Her eyes light up slightly, her body relaxes against Gage's and she sinks into his arms a little bit more.
But, I continue, we have to take care of ourselves.  I know you don't like teeth stuff, it scares you, but we have to take very good care of your teeth so that that doesn't happen again, okay babygirl? 

We all feel better after this; sad, tired, but better.  As parents (and I haven't really asked him, but we both kind of shared the silence together afterwards so I feel okay writing on the behalf of us both), there was a certain agonizing sadness about realizing that our kid has medical trauma, surrounding her teeth, surrounding something we thought was so mundane, indeed, even figured she as a child would think was fun.  We thought we were being fun, but we were hurting her.  This is horrific, because we should know better. Look at her mother, I am a posterchild of medical trauma.  How did we not notice that sooner?

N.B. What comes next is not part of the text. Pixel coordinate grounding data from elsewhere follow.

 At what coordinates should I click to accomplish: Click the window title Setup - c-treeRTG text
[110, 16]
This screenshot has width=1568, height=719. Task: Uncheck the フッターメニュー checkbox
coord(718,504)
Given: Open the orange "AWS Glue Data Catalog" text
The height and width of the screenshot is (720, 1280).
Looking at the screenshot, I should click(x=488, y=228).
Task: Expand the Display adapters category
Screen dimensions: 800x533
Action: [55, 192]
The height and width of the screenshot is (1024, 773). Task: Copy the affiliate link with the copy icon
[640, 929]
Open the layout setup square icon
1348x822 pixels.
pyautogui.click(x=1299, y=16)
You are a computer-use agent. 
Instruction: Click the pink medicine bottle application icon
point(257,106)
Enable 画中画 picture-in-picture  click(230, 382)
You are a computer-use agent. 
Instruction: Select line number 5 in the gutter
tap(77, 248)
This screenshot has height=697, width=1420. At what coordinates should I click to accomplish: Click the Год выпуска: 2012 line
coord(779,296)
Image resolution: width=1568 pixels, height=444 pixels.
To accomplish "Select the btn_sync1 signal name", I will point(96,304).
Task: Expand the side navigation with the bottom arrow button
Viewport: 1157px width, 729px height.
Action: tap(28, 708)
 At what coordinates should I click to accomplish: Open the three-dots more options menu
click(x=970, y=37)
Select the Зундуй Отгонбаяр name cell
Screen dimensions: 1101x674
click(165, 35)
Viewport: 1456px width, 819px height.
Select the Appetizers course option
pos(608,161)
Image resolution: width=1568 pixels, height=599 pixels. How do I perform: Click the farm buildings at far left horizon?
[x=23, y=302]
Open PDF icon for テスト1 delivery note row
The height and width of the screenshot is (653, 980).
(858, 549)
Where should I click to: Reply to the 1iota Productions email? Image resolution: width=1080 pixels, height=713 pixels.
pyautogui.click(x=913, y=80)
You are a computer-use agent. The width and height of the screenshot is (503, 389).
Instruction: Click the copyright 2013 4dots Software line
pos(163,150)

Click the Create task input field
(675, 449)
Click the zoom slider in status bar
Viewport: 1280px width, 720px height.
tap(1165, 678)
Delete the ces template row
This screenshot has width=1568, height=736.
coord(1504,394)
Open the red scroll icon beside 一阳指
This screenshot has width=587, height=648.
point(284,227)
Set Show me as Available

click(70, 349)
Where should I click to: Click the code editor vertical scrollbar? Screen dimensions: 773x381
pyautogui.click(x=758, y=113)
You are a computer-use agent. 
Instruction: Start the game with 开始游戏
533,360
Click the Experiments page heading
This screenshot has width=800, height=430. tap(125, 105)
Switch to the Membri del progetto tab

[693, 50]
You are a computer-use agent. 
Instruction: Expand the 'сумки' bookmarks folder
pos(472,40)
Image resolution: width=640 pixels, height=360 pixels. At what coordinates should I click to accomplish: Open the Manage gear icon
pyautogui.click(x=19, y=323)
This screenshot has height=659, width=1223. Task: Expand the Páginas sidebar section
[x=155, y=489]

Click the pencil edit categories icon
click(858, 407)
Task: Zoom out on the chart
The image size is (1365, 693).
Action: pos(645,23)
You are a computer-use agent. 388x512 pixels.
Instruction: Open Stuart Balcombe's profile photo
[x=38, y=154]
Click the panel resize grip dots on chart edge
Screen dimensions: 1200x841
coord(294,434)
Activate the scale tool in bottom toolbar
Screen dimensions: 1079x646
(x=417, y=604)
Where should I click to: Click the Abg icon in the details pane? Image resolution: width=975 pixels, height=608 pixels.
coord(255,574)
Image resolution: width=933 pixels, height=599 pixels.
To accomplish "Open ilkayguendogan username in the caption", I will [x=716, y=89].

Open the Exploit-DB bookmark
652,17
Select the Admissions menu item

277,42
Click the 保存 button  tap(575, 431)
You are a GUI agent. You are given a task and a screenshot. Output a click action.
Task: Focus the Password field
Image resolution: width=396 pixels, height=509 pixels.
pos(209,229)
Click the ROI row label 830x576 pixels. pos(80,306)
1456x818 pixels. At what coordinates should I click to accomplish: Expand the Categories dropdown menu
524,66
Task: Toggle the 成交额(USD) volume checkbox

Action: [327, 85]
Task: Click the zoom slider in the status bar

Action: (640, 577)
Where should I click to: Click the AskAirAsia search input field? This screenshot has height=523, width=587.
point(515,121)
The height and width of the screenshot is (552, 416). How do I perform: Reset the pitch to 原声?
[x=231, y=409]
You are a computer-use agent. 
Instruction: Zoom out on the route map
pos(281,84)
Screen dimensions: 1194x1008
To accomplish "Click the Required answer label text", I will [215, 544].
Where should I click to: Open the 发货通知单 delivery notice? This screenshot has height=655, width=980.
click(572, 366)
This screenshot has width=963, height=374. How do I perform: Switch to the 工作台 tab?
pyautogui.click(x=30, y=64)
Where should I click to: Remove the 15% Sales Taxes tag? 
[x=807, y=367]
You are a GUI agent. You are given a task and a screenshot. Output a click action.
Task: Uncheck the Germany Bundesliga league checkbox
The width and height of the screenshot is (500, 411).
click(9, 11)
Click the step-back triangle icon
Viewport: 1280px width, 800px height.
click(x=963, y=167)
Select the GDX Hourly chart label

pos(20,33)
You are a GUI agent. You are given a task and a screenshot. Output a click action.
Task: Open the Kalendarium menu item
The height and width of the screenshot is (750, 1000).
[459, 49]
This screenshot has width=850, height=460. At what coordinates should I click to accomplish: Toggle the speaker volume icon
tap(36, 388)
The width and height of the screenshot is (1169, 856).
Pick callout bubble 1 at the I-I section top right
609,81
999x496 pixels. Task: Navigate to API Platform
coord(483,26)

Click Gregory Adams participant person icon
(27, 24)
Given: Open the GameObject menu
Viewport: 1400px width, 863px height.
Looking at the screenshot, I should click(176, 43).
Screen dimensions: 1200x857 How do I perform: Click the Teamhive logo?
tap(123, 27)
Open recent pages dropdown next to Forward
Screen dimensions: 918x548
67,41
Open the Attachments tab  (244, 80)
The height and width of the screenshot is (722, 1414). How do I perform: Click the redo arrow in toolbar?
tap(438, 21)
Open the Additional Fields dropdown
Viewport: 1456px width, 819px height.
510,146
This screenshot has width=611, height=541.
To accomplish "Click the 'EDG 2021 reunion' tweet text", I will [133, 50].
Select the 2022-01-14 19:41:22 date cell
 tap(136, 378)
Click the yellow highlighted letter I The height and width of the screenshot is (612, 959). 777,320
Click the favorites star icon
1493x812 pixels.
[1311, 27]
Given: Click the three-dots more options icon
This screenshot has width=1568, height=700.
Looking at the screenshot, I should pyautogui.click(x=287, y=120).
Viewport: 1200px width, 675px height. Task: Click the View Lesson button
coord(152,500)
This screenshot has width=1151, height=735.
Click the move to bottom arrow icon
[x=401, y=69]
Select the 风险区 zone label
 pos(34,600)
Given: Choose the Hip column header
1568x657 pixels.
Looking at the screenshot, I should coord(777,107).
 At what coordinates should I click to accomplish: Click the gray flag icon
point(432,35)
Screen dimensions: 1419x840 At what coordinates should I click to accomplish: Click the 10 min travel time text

I don't know.  But I'm glad we did.  It may have taken months, but we got here, and now we can work through it more.  We are learning the tools that we need to open up the conversation.  She may know her feelings, but she does not know how to put them into words, or how to form a conversation around them.  She is learning that, along with us, because we did not know how to do this either.  We didn't teach her how, in May, or in the following months after the extractions.  We did not teach her until the end of the year.  And it is not a one time lesson.  We will have to continue teaching her this, over and over, as we learn, as she learns, as we as a unit lay the pathways for communication, instead of building up walls around us, sequestering us from the paths.

​She heads to bed with peace in all our hearts.  
the parenting for the day ends here, but my evening does not.

Gage and I ring in the new year quietly on our couch, streaming the ball dropping from new york, toasting with our sweet rose champagne (which he gags over being too sweet, and I choke would be better if it had honey poured into it), then resume to chatting, playing video games, puttering on our phones.  Around two in the morning, we agree we should head to bed. 
I head into the kitchen, straighten up a little.  I pick a tupperware out of the fridge, nibble on a bit of cold ground beef from burritos the night before.

From out of nowhere, nausea hits me--hard.  My mouth immediately fills with saliva.  I chew the beef contemplatively once more... nope, definitely not working for me right now.  I turn to spit into the sink, but this wave is bad, I am breathing hard, my mouth hangs open, slack, bits of beef flowing out down a stream of saliva.  Hot.  I am hot, I am breaking out all over in a sweat, completely drenched.  I think quickly to myself that I need to make my way outside to throw up, the fresh air will help.

I hear screaming.  Shouting?  It's not shrill, just one long, anguished howl, rising in volume, in intensity.
"aaaaaaaAAAAAAAAAAAAHHHHHHHHHHHHHHHH----"

I am vaguely aware of my head jerking back, looking upwards, before losing sensation all over my body and meeting contact with the ground.
cool, sweet, ground.  it is a relief to my hot, flushed skin.

"What is it?!  What's wrong?!" Gage's voice is filled with panic, his feet thundering from across the house to where I am, it's near me now: "what's wrong, what happened?"
I can feel the sweat, pouring off my face, my arms are sticky and slick under my sweater.  I cannot breathe.  It's too hot.  I kick off my moccasins.  Still too hot, but it helps.  I have the moment of panic, is this it, is this how it ends?  will i make it to the ER? 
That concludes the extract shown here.